So, adding the field fsGroup: 2000 solves the problem we see in section 1. However, fsGroup introduces a new problem as described in K8s doc:

The side-effect of setting fsGroup is that, each time a volume is mounted, Kubernetes must recursively chown() and chmod() all the files and directories inside the volume - with a few exceptions noted below. This happens even if group ownership of the volume already matches the requested fsGroup, and can be pretty expensive for larger volumes with lots of small files, which causes pod startup to take a long time.

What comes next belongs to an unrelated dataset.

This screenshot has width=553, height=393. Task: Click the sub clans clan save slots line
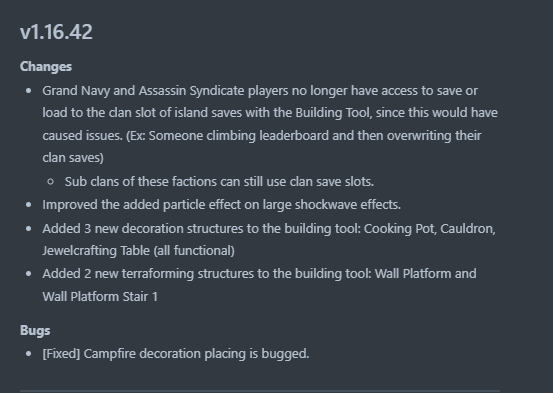(x=219, y=182)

The bad news is that there is no workaround for this problem in K8s version v1.19 and before. The good news is that K8s v1.20 provides 2 options to solve this problem as discussed in the following sections.

3. pod.spec.securityContext.fsGroupChangePolicy

In section 1, K8s never modifies the volume ownership and permissions before giving it to the pod. In section 2, K8s always recursively modifies the volume ownership and permissions before giving it to the pod. Each of them has its own problem as mentioned.

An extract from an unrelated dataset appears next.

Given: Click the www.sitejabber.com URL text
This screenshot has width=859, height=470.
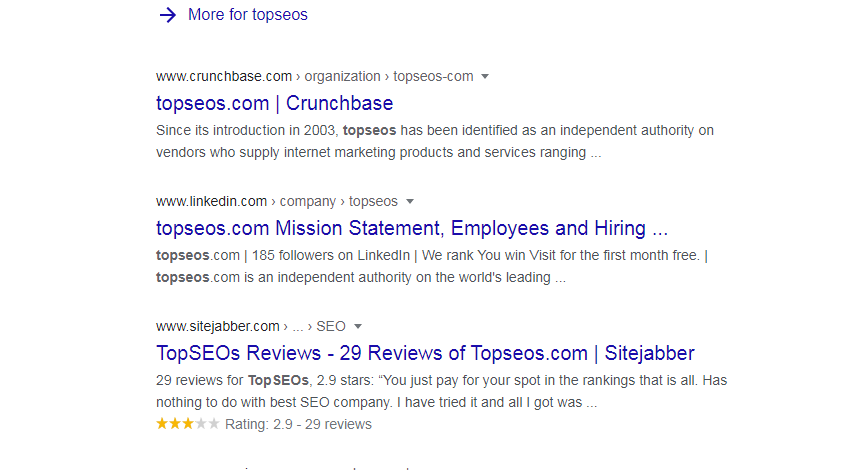Looking at the screenshot, I should click(218, 326).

Since version v1.20, Kubernetes introduces a new beta feature: the field fsGroupChangePolicy. When fsGroupChangePolicy is set to OnRootMismatch, if the root of the volume already has the correct permissions, the recursive permission and ownership change will be skipped. It means that if users don't change the pod.spec.securityContext.fsGroup between pod's restarts, K8s will only have to check the permissions and ownership of the root and the mounting process will be much faster compared to always recursively change the volumes' ownership and permissions.

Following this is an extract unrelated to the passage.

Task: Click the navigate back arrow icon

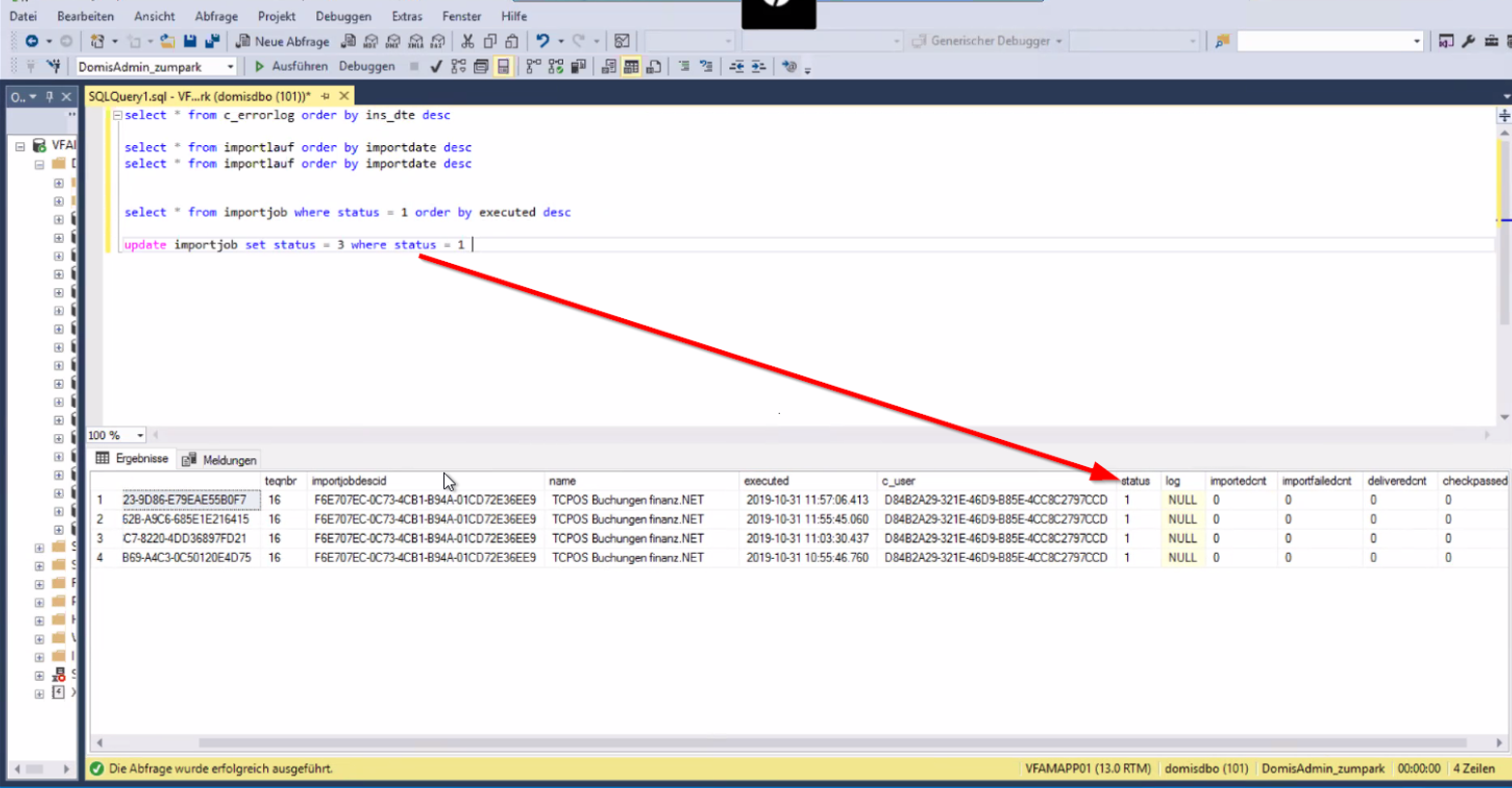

Note that K8s v1.20 still allows users to keep the previous behavior. By setting fsGroupChangePolicy to always, K8s always changes permission and ownership of the volume when volume is mounted.

Note: if users don't set fsGroupChangePolicy, it will be the same as setting fsGroupChangePolicy to always

4. csiDriver.spec.fsGroupPolicy

For certain volume types, such as NFS or Gluster, the cluster doesn’t perform recursive permission changes even if the pod has a fsGroup. So, K8s v1.20 even optimizes the volume's permissions checking process further by allowing the CSI storage providers to explicitly indicate whether or not they support modifying a volume's ownership or permissions when the volume is being mounted.
CSI providers can specify the following values for csiDriver.spec.fsGroupPolicy:

None: Indicates that volumes will be mounted with no modifications, as the CSI volume driver does not support these operations.
File: Indicates that the CSI volume driver supports volume ownership and permission change via fsGroup, and Kubernetes may use fsGroup to change permissions and ownership of the volume to match user requested fsGroup in the pod's SecurityPolicy regardless of fstype or access mode.
ReadWriteOnceWithFSType: Indicates that volumes will be examined to determine if volume ownership and permissions should be modified to match the pod's security policy. Changes will only occur if the fsType is defined and the persistent volume's accessModes contains ReadWriteOnly.

Note:

If undefined, csiDriver.spec.fsGroupPolicy will default to ReadWriteOnceWithFSType, keeping the previous behavior.
when csiDriver.spec.fsGroupPolicy is set to None or File, it will overwrite the setting for pod.spec.securityContext.fsGroupChangePolicy. Users of the CSI provider cannot control the volume's permissions checking process in those cases.

Conclusion

As tested in [FEATURE] Support CSI fsGroupPolicy #2131 (comment), Longhorn works with Kubernetes v1.20 by default. Also, Kubernetes automatically set csiDriver.spec.fsGroupPolicy=ReadWriteOnceWithFSType for Longhorn CSI driver since Longhorn doesn't specify it.
Longhorn should not change the csiDriver.spec.fsGroupPolicy to a value different than the default value ReadWriteOnceWithFSType because Longhorn only provides block device storage. Base on the filesystem and volume access mode, the users of Longhorn block devices should be able to control the volume's permissions checking process by setting pod.spec.securityContext.fsGroupChangePolicy. If Longhorn sets csiDriver.spec.fsGroupPolicy to None or File, it will overwrite the setting pod.spec.securityContext.fsGroupChangePolicy.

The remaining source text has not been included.